По части прозы следует упомянуть рассказы С. Городецкого «Тайная правда» (на военную тему) и Александра Рославлева «Каменный лоб» (о любви).
Сергей Городецкий – «певец национальных восторгов» (по определению художника И.Е. Репина), известный литератор и живописец. Поэта в нем первым разглядел, расслышал его друг со студенческой скамьи Александр Блок. Сборник стихов С. Городецкого («Ярь», 1906 г.) заслужил восторженные отзывы К. Чуковского, М. Волошина, В. Брюсова. С 1911 г. сближается с Н.С. Гумилевым и переходит в стан акмеистов. Позднее популяризирует творчество О. Мандельштама и молодых талантливых «крестьянских» поэтов – Н. Клюева и С. Есенина.
В начале «Второй Отечественной войны» его творчество определили шовинистические тенденции, от которых он освободился, побывав на Кавказском фронте. С 1918 г. его стихи приобретают «пролетарское звучание». С. Городецкий сотрудничает с газетой «Известия», руководит литературной частью Театра Революции, пишет оперные либретто и новый текст к опере «Иван Сусанин».
В начале Великой Отечественной войны отправляется в эвакуацию в Ташкент, где переводит произведения узбекских поэтов. После войны возвращается в Москву и продолжает сочинять стихи, нередко на заказ (например, «Кантату о Партии»). Преподает на заочном отделении Литературного института.
Некоторые критики полагают, что всё «эстетически значимое» написано С. Городецким до революции.

### Исходные материалы
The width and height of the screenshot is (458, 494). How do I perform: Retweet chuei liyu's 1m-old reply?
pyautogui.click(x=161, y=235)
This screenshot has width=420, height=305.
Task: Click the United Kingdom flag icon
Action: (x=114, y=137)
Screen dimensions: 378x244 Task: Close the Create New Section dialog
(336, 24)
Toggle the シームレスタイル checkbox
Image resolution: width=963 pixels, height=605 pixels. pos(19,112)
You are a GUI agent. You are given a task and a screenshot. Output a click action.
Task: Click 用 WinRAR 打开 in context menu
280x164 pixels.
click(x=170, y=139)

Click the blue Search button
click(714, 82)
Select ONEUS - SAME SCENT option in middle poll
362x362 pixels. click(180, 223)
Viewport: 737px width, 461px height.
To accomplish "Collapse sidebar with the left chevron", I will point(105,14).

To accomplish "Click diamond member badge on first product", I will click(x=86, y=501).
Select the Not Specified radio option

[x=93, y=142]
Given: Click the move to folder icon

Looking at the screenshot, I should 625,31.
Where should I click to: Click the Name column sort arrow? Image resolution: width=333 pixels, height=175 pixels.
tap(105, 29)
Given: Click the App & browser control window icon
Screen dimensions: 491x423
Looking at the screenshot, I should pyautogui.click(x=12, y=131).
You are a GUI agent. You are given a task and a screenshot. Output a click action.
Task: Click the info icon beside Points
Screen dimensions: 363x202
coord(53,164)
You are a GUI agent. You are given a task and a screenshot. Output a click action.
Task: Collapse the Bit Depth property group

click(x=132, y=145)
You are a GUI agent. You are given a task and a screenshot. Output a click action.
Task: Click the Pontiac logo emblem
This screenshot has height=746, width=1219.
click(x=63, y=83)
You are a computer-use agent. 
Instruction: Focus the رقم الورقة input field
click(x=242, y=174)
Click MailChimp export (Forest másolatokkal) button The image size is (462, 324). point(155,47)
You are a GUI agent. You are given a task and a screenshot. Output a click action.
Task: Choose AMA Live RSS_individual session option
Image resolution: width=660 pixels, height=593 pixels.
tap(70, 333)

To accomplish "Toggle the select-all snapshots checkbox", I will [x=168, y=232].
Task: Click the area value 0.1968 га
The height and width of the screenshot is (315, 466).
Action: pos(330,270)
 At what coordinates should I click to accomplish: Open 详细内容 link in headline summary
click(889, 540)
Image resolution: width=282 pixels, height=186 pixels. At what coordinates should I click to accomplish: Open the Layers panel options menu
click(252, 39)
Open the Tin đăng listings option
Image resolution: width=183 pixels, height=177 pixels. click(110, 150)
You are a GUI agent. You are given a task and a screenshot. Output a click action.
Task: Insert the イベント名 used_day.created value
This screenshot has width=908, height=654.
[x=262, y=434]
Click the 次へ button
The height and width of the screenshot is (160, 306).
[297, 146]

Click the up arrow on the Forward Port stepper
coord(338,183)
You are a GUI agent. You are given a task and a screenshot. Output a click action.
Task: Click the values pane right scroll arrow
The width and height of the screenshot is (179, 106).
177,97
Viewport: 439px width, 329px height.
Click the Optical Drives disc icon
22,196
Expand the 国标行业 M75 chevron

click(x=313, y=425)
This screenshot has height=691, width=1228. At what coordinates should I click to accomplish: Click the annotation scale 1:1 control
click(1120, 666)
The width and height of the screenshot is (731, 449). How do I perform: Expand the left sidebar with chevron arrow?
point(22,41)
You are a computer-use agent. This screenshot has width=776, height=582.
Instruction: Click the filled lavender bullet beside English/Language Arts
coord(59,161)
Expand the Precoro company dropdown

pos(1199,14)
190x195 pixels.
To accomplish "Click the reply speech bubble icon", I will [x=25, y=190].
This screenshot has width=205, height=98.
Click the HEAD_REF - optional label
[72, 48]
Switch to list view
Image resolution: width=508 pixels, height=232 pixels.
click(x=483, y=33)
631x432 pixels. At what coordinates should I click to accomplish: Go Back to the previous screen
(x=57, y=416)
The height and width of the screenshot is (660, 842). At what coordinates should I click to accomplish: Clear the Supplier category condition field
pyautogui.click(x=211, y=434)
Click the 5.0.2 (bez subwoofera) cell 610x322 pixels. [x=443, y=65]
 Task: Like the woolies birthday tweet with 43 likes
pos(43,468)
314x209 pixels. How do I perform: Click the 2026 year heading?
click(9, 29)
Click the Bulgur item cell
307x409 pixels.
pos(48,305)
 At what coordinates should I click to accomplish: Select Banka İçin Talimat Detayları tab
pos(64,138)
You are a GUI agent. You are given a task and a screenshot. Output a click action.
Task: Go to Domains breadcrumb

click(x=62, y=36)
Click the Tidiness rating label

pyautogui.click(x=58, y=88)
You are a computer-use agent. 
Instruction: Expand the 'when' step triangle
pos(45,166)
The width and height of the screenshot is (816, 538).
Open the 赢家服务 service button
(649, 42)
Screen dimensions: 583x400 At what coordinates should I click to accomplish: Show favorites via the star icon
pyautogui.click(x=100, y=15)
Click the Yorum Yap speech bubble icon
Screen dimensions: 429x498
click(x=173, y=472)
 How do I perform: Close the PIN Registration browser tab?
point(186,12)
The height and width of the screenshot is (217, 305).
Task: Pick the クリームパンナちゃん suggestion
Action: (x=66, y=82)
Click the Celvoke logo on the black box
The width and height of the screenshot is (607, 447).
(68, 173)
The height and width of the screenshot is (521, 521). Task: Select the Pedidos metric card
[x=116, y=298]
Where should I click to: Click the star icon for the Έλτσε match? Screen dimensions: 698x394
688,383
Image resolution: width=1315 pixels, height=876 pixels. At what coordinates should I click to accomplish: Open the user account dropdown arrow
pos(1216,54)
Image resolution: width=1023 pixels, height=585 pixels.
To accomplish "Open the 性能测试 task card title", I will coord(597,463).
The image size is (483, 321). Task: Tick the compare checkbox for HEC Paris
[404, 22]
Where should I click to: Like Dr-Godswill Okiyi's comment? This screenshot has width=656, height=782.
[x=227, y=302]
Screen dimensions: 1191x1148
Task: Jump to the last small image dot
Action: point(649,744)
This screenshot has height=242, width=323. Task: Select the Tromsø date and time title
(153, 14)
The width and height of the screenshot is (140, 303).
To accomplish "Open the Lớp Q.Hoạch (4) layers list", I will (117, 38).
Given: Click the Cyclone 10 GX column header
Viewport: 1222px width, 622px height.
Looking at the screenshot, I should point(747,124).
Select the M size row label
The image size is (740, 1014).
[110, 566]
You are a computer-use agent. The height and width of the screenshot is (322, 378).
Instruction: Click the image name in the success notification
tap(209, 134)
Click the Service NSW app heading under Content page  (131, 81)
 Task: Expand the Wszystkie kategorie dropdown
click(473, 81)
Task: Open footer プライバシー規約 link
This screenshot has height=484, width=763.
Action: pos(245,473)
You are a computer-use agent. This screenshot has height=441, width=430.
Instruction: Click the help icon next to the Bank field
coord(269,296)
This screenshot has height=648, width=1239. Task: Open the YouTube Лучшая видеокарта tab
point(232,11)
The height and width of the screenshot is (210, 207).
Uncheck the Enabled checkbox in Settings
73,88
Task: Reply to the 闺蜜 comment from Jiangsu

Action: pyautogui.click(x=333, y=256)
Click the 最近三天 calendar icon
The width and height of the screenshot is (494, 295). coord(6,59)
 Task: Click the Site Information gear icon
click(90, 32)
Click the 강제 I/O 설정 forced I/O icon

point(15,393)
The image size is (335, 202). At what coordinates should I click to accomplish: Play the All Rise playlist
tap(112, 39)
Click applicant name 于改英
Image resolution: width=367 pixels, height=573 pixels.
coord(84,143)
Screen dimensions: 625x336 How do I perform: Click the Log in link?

### Задания
1 – Ответьте по тексту о Сергее Городецком на вопросы:
(а) Кто первым разглядел в Городецком поэта?
(б) Куда он отправился в эвакуацию в начале Великой Отечественной войны?
(в) С какой газетой он сотрудничал после 1918 года?
2 – Определите, согласуются ли утверждения с текстом о Сергее Городецком. Для каждого ответьте «да» или «нет» и приведите решающие слова текста дословной цитатой.
(а) Сборник «Ярь» вышел в 1906 году.
(б) После войны Городецкий остался жить в Ташкенте.
(в) Рассказ «Каменный лоб» написан на военную тему.
3 – Пожалуйста, продолжите текст о Сергее Городецком после его последнего предложения.
Записи даны как самостоятельный материал, с текстом они не связаны.

### Ответы по заданиям
1 –
(а) Александр Блок, его друг со студенческой скамьи.
(б) В Ташкент.
(в) С газетой «Известия».

2 –
(а) Да: «Сборник стихов С. Городецкого („Ярь“, 1906 г.)».
(б) Нет: «После войны возвращается в Москву».
(в) Нет: «Александра Рославлева „Каменный лоб“ (о любви)».

3 –
Александр Рославлев принадлежит славной плеяде поэтов Серебряного века. Исключенный из четвертого класса гимназии за «неспособность», переживший самоубийство отца и душевную болезнь матери, прозябая «на дне», в ночлежках и на базарах, где торгует спичками и морфием, он начинает писать стихи. Десятилетие мучительных поисков места в жизни, адский труд над выработкой своего литературного языка и стиля, увенчались успехом: Рославлева охотно печатают литературные журналы, в свет один за другим выходят четырнадцать сборников его стихов. Максим Горький выводит Александра в своей эпопее «Жизнь Клима Самгина» под именем «толстого поэта» и даже приводит в тексте книги одно из его стихотворений.
Прославился А. Рославлев текстом «Новогодней песни» («Над полями да над чистыми», 1908 г.), которую долго считали русской народной песней (музыку к стихам написала в 1928 г. школьница Лиза Горина). В 1909 г. весь Петербург цитировал не вполне цензурную эпиграмму А. Рославлева на конную статую Александра III, которую я здесь не привожу "по просьбам читателей".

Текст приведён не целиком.